START Information shown

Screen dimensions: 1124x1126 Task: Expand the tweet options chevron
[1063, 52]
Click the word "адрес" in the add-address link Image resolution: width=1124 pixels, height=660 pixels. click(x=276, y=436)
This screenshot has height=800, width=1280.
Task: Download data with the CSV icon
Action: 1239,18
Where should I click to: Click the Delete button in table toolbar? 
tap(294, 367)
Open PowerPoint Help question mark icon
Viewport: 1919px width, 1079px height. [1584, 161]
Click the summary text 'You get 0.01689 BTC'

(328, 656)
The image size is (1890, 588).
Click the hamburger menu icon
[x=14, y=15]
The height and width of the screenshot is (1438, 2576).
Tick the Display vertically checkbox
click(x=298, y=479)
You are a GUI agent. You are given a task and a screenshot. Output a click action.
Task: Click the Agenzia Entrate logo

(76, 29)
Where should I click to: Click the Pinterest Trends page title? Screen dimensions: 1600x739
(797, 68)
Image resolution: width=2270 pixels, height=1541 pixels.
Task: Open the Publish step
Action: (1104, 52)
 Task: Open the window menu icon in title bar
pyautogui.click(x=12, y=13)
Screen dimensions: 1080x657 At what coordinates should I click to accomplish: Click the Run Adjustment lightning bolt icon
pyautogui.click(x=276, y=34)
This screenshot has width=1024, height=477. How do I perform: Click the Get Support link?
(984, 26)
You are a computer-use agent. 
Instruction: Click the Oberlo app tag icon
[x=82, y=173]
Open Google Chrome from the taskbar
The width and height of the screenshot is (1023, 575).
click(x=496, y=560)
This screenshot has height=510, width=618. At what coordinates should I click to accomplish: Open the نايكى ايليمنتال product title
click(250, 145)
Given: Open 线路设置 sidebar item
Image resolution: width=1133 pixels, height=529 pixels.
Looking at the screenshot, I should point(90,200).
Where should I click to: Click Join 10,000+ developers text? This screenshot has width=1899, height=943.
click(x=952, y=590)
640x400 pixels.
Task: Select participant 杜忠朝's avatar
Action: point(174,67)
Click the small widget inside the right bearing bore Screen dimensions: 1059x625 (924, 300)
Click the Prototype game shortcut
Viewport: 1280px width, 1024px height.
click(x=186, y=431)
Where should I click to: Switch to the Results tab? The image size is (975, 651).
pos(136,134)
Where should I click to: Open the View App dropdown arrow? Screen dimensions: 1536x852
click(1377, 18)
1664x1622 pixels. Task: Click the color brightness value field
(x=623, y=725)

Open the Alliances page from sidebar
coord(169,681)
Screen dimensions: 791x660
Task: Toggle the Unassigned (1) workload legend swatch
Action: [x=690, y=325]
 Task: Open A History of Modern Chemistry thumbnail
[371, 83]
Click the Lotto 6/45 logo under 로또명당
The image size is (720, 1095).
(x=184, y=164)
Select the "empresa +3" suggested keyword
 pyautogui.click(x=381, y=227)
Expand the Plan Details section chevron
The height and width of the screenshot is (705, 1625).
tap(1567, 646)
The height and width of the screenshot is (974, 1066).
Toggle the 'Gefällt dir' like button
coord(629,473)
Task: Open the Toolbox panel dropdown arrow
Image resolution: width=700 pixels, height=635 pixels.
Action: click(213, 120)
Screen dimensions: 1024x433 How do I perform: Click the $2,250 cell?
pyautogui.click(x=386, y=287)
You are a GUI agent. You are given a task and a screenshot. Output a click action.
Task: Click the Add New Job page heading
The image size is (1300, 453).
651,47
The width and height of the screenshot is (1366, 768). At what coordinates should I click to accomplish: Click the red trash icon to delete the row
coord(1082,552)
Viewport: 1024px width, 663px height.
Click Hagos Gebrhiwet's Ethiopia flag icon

END Information shown

Task details
Every entry needs to be copied again, word for word.

Reply to the task
Screen dimensions: 1124x1126 Task: Expand the tweet options chevron
[1063, 52]
Click the word "адрес" in the add-address link Image resolution: width=1124 pixels, height=660 pixels. click(x=276, y=436)
This screenshot has height=800, width=1280.
Task: Download data with the CSV icon
Action: 1239,18
Where should I click to: Click the Delete button in table toolbar? 
tap(294, 367)
Open PowerPoint Help question mark icon
Viewport: 1919px width, 1079px height. [1584, 161]
Click the summary text 'You get 0.01689 BTC'

(328, 656)
The image size is (1890, 588).
Click the hamburger menu icon
[x=14, y=15]
The height and width of the screenshot is (1438, 2576).
Tick the Display vertically checkbox
click(x=298, y=479)
You are a GUI agent. You are given a task and a screenshot. Output a click action.
Task: Click the Agenzia Entrate logo

(76, 29)
Where should I click to: Click the Pinterest Trends page title? Screen dimensions: 1600x739
(797, 68)
Image resolution: width=2270 pixels, height=1541 pixels.
Task: Open the Publish step
Action: (1104, 52)
 Task: Open the window menu icon in title bar
pyautogui.click(x=12, y=13)
Screen dimensions: 1080x657 At what coordinates should I click to accomplish: Click the Run Adjustment lightning bolt icon
pyautogui.click(x=276, y=34)
This screenshot has width=1024, height=477. How do I perform: Click the Get Support link?
(984, 26)
You are a computer-use agent. 
Instruction: Click the Oberlo app tag icon
[x=82, y=173]
Open Google Chrome from the taskbar
The width and height of the screenshot is (1023, 575).
click(x=496, y=560)
This screenshot has height=510, width=618. At what coordinates should I click to accomplish: Open the نايكى ايليمنتال product title
click(250, 145)
Given: Open 线路设置 sidebar item
Image resolution: width=1133 pixels, height=529 pixels.
Looking at the screenshot, I should point(90,200).
Where should I click to: Click Join 10,000+ developers text? This screenshot has width=1899, height=943.
click(x=952, y=590)
640x400 pixels.
Task: Select participant 杜忠朝's avatar
Action: point(174,67)
Click the small widget inside the right bearing bore Screen dimensions: 1059x625 (924, 300)
Click the Prototype game shortcut
Viewport: 1280px width, 1024px height.
click(x=186, y=431)
Where should I click to: Switch to the Results tab? The image size is (975, 651).
pos(136,134)
Where should I click to: Open the View App dropdown arrow? Screen dimensions: 1536x852
click(1377, 18)
1664x1622 pixels. Task: Click the color brightness value field
(x=623, y=725)

Open the Alliances page from sidebar
coord(169,681)
Screen dimensions: 791x660
Task: Toggle the Unassigned (1) workload legend swatch
Action: [x=690, y=325]
 Task: Open A History of Modern Chemistry thumbnail
[371, 83]
Click the Lotto 6/45 logo under 로또명당
The image size is (720, 1095).
(x=184, y=164)
Select the "empresa +3" suggested keyword
 pyautogui.click(x=381, y=227)
Expand the Plan Details section chevron
The height and width of the screenshot is (705, 1625).
tap(1567, 646)
The height and width of the screenshot is (974, 1066).
Toggle the 'Gefällt dir' like button
coord(629,473)
Task: Open the Toolbox panel dropdown arrow
Image resolution: width=700 pixels, height=635 pixels.
Action: click(213, 120)
Screen dimensions: 1024x433 How do I perform: Click the $2,250 cell?
pyautogui.click(x=386, y=287)
You are a GUI agent. You are given a task and a screenshot. Output a click action.
Task: Click the Add New Job page heading
The image size is (1300, 453).
651,47
The width and height of the screenshot is (1366, 768). At what coordinates should I click to accomplish: Click the red trash icon to delete the row
coord(1082,552)
Viewport: 1024px width, 663px height.
Click Hagos Gebrhiwet's Ethiopia flag icon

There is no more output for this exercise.